Discover the earliest forms of art and technology
L’Agulhas derives its rich heritage from the shipwreck survivors of many nationalities who settled in this desolate place.
The windswept, ruggedly beautiful coastal plain also lays claim to the Agulhas National Park, which has more than 8 500 species of flowering plants and the coastline supports rich marine and intertidal life, with breeding sites of rare birds such as the African black oystercatcher.
The country’s second-oldest working lighthouse was built here in 1848 in the Pharaoh style. You can browse the fascinating lighthouse museum and curio shop, or stop for a cup of tea. The koppie (hill) behind the lighthouse provides a panoramic view of the area where the Atlantic and Indian oceans meet, ships pass and southern right whales play in spring and early summer.

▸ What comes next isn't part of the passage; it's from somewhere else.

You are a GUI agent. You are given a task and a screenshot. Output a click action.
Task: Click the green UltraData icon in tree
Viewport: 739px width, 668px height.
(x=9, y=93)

The southernmost tip of Africa is 1km west of the lighthouse and marked by a simple cairn.
East of the tip you can see the “vywers” (fish traps), created by early inhabitants of the area thousands of years ago. These traps were made by building dams across shallow gullies so that fish would be stranded in them at low tide. Some of the traps have been maintained through the centuries.
Stone hearths and pottery, discovered here together with shell middens, are part of the valuable historic and cultural legacy left by the hunter-gatherers who lived along this coastline though the centuries.